_GIVEN INSTRUCTION_
Give the items from the line with "You are a GUI" up to and including the line with "tap(27, 98)" as a two-column CSV with the columns item_text and answer, one row per item. Put each value in a single quoted field, with its line breaks replaced by spaces.

_DATA FOR THIS TASK_
------------------------------

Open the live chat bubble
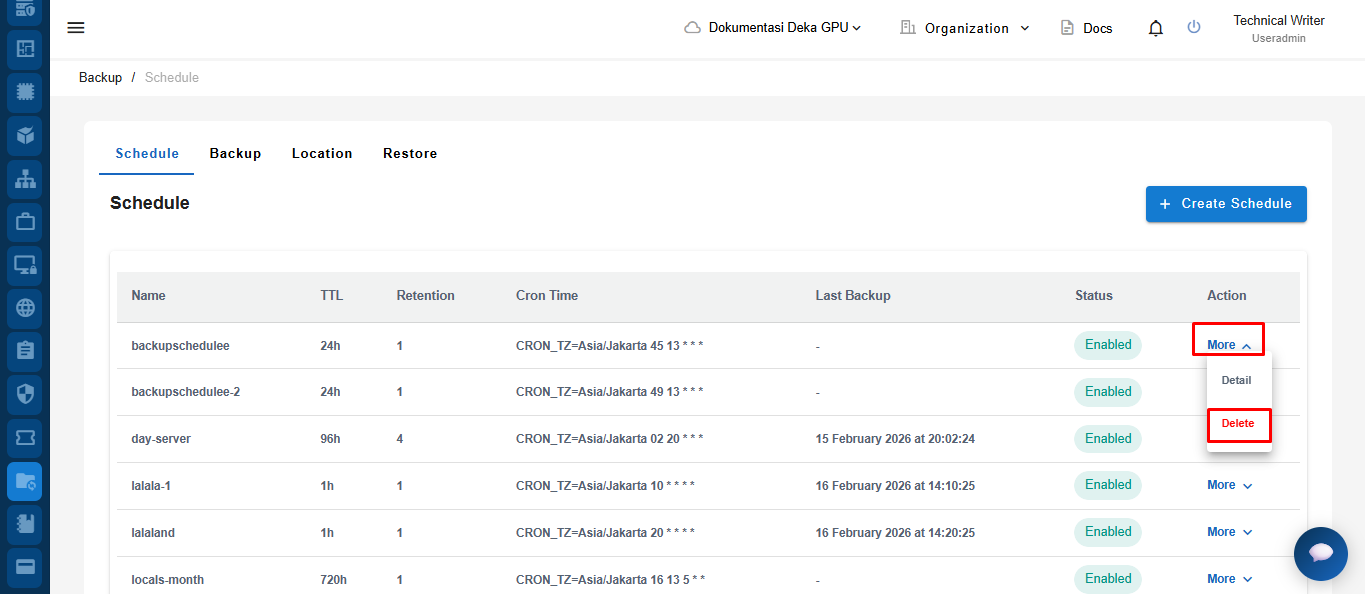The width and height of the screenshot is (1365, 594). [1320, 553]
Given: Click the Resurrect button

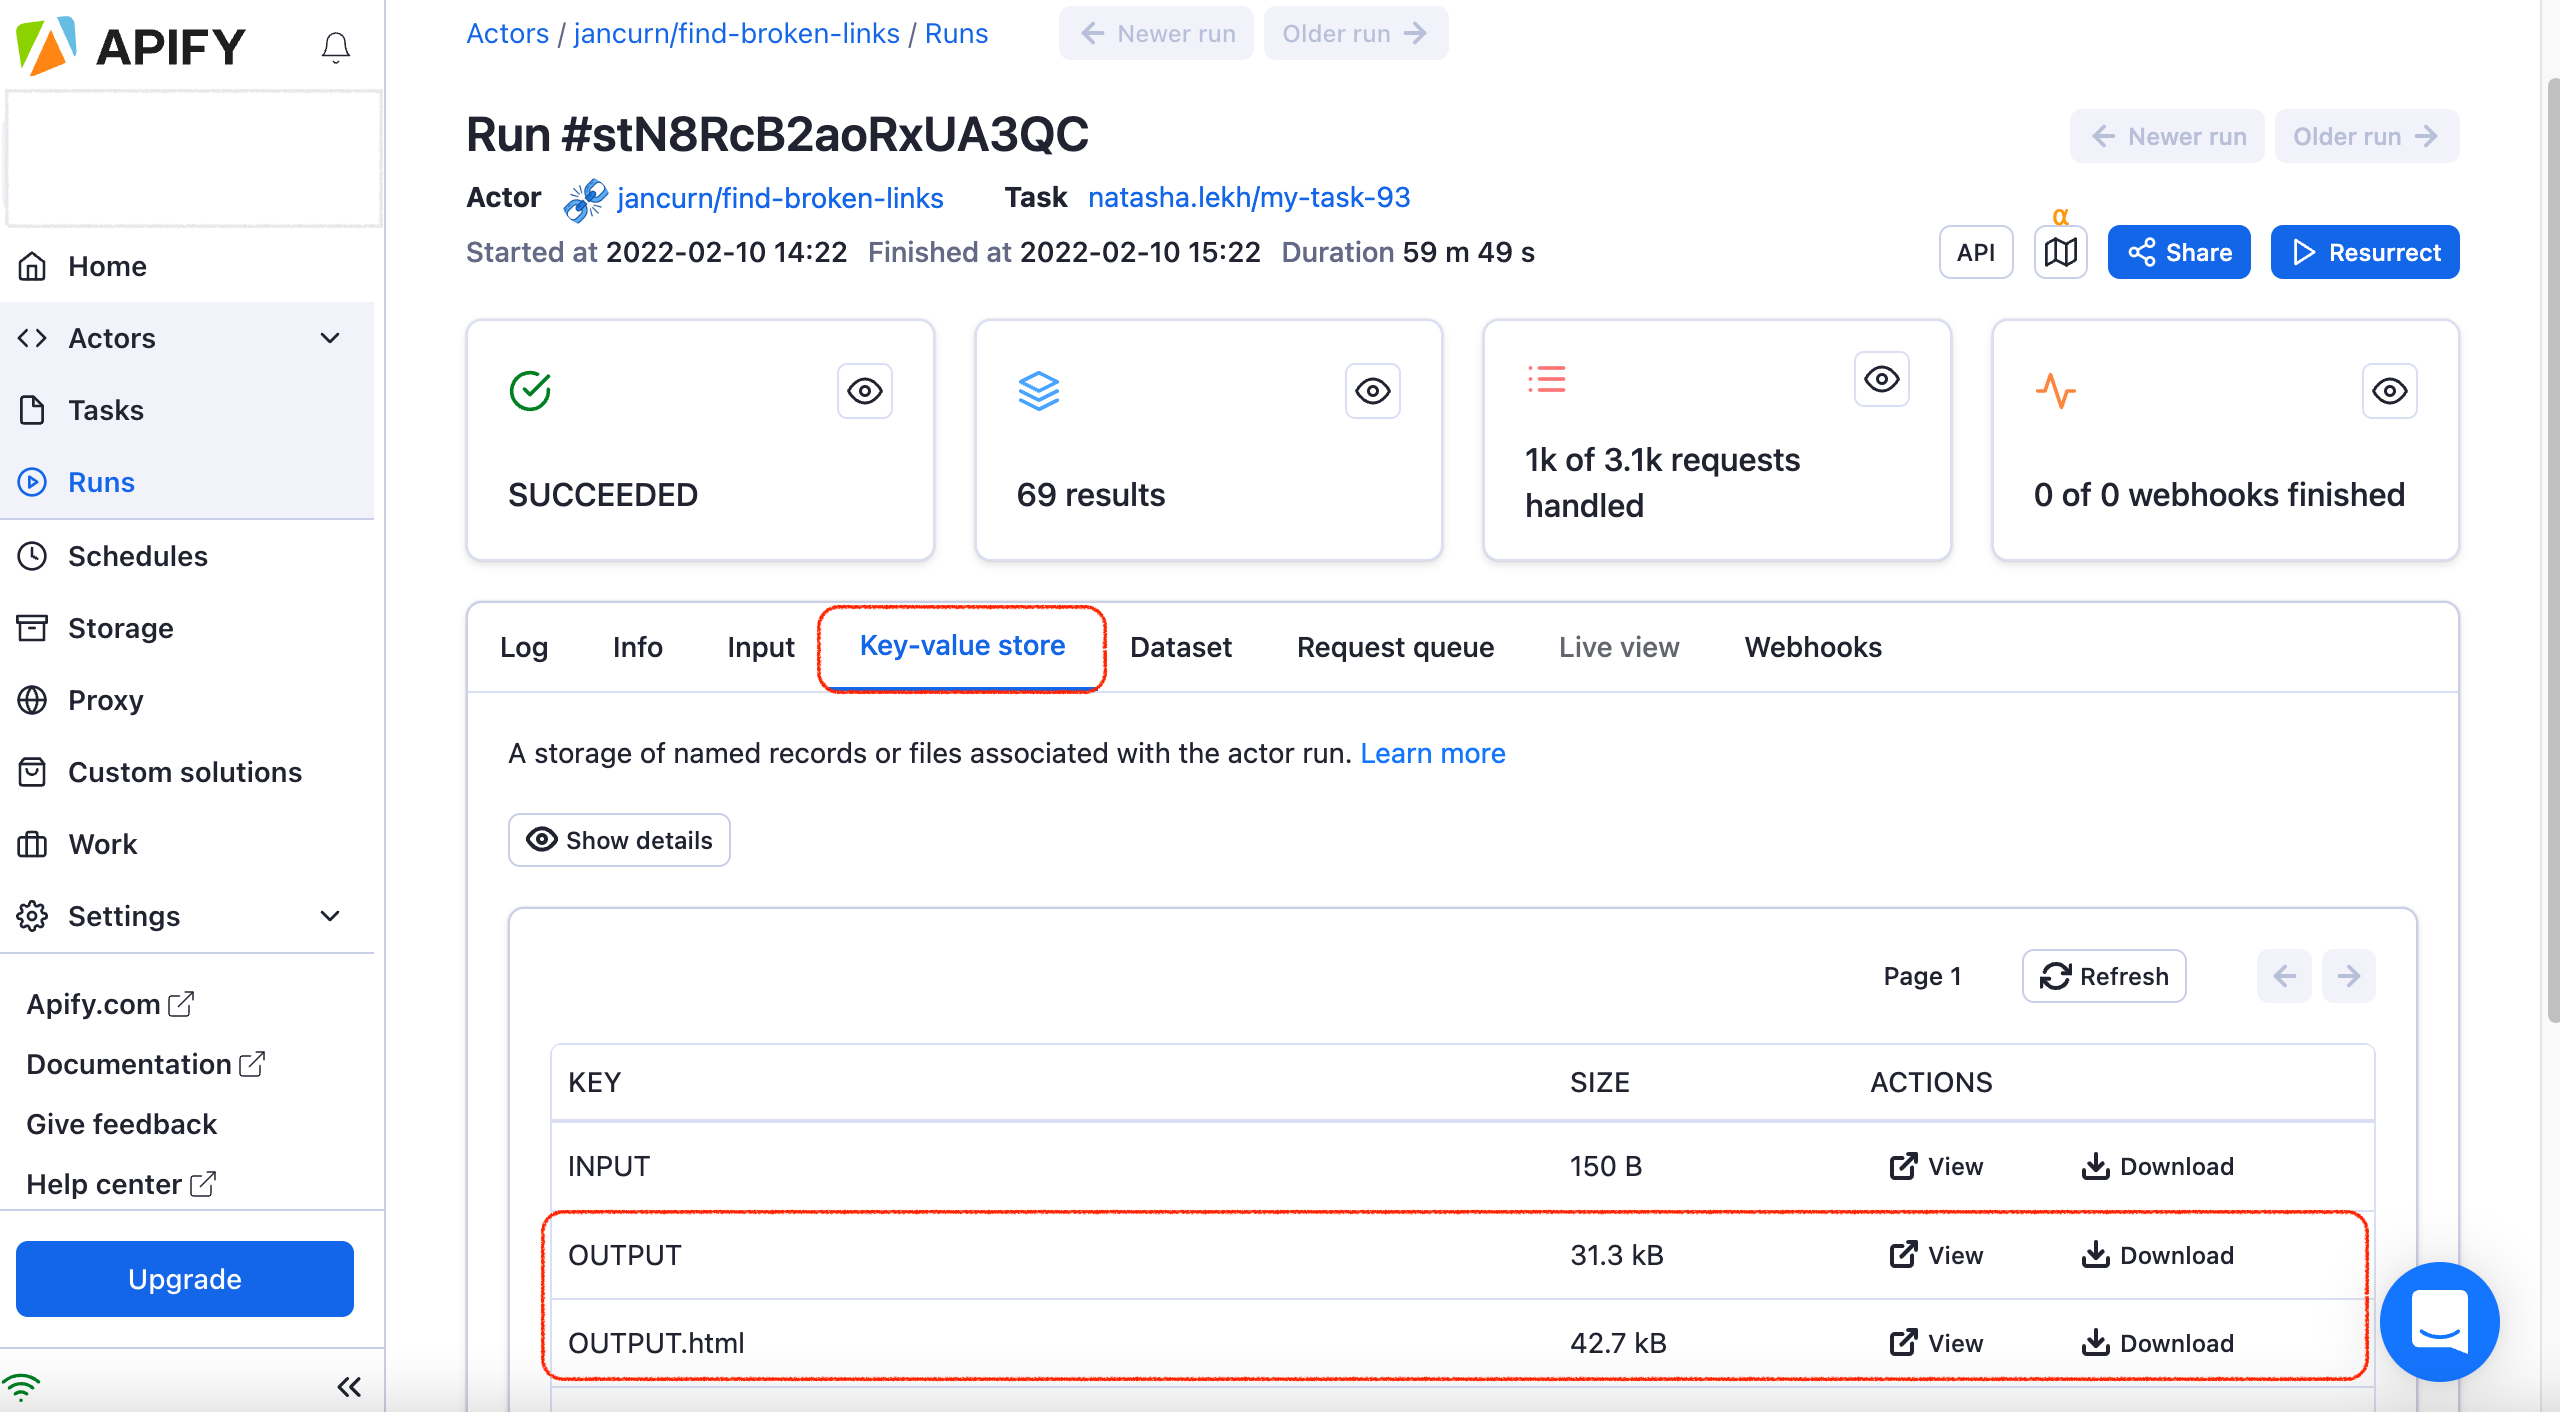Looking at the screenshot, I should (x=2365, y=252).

------------------------------

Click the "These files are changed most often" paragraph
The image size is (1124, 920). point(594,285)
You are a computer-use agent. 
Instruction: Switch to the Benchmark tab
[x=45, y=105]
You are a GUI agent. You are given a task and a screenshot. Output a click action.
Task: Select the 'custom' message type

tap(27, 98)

------------------------------

_OUTPUT BELOW_
item_text,answer
"You are a GUI agent. You are given a task and a screenshot. Output a click action. Task: Select the 'custom' message type","tap(27, 98)"